* TASK ITEM
Check the records below line by line. Give the count of lines with "width", and nothing else.

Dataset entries
══════════

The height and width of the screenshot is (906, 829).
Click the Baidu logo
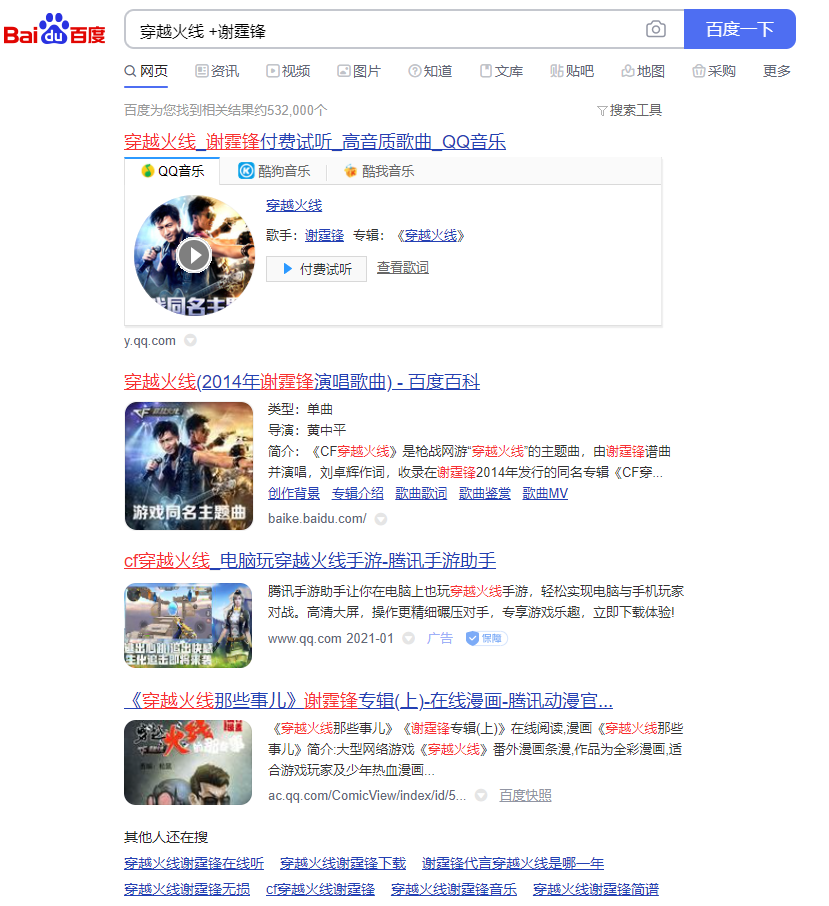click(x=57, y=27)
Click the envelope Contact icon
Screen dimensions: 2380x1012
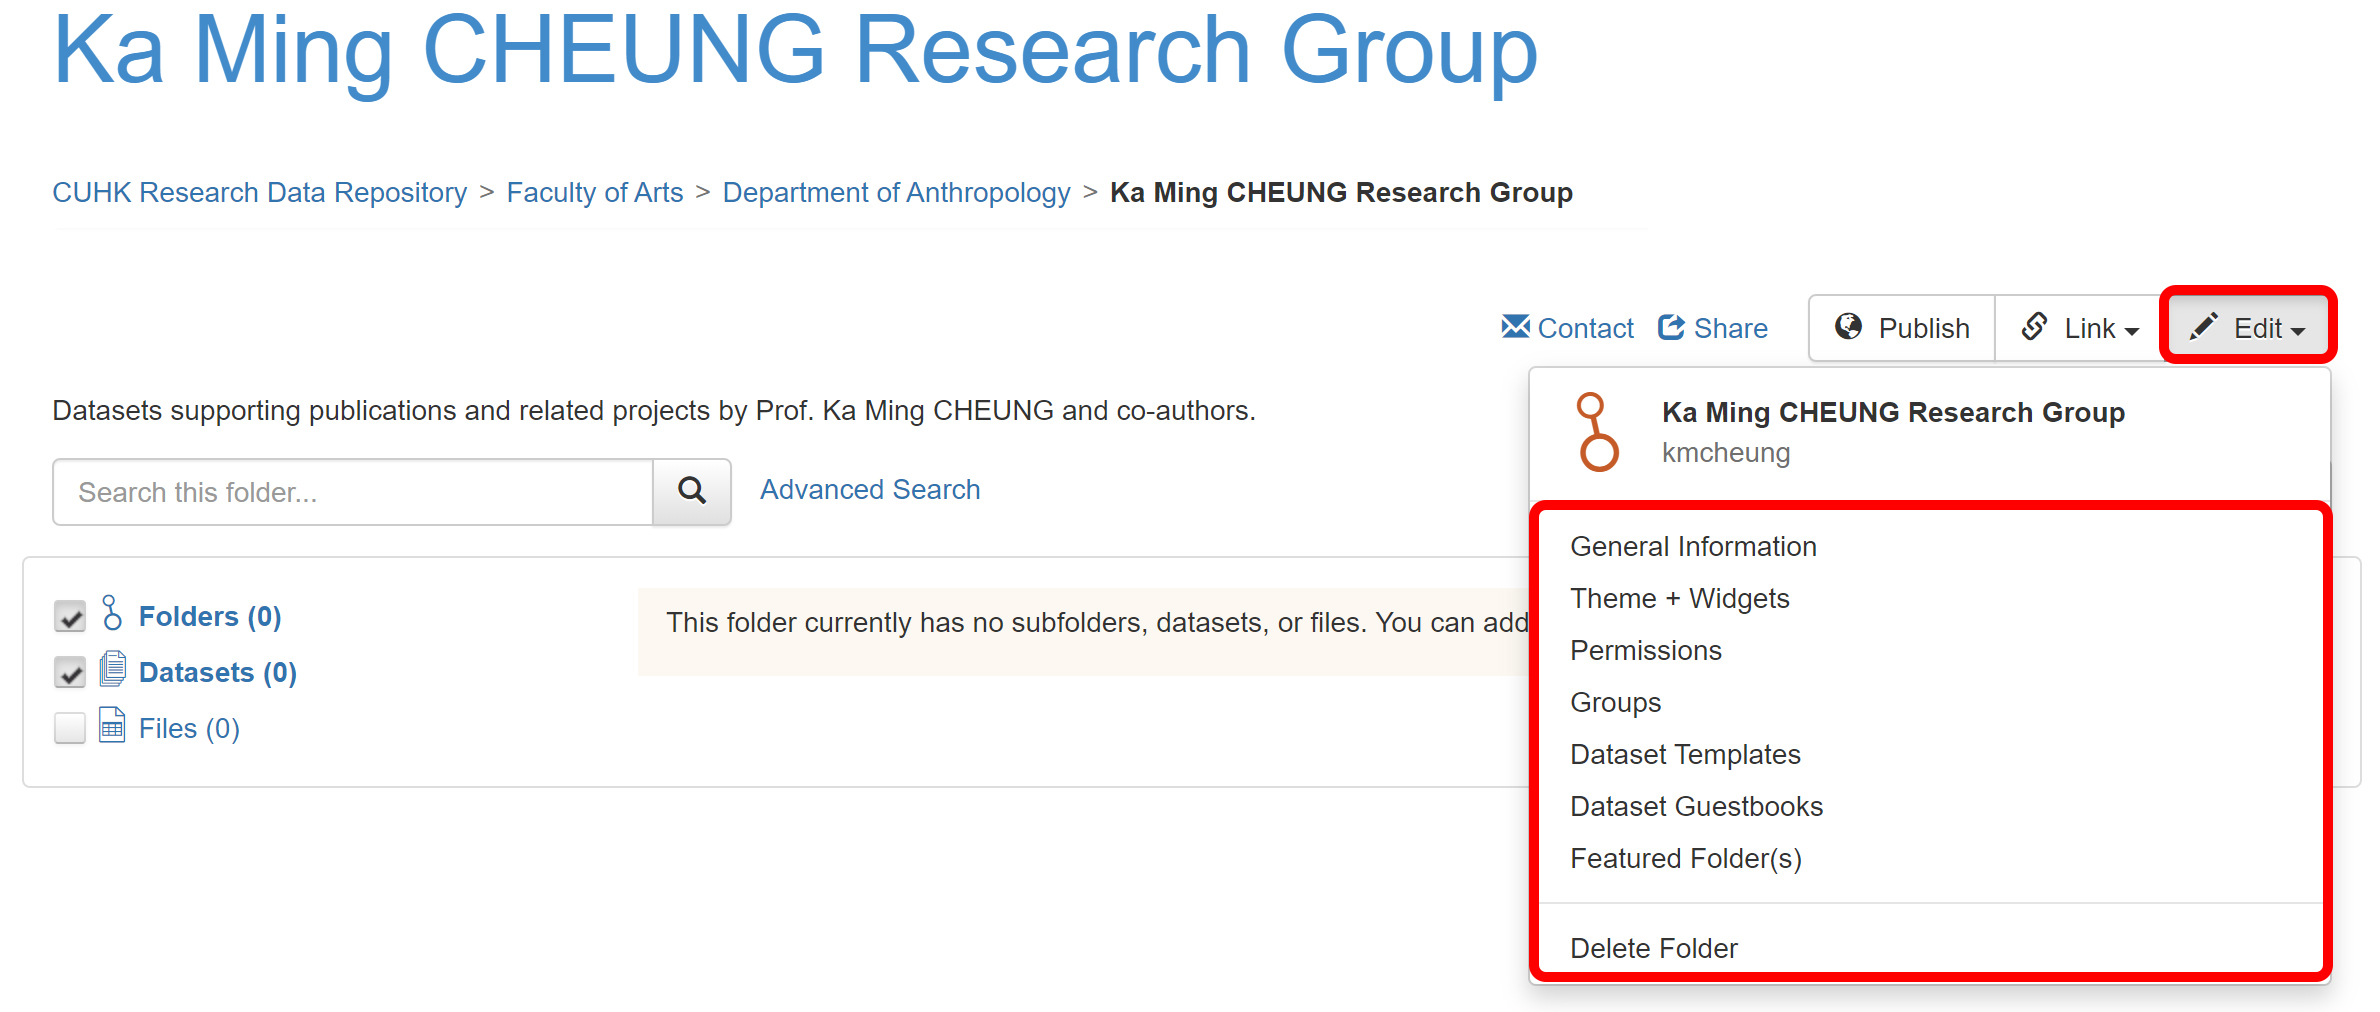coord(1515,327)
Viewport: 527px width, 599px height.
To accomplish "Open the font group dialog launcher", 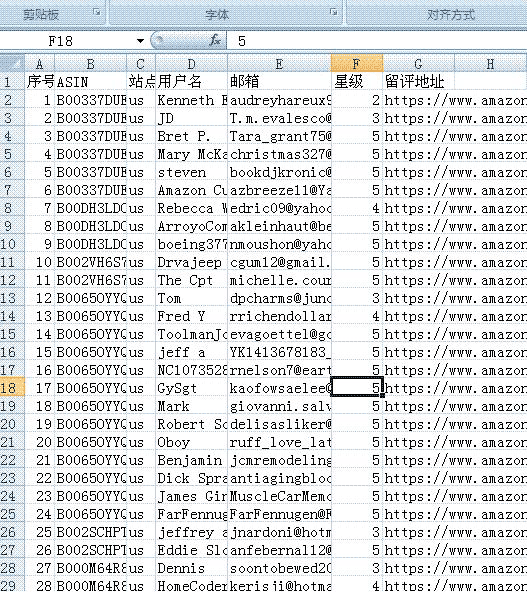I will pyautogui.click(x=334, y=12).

══════════

* WRITTEN ANSWER
2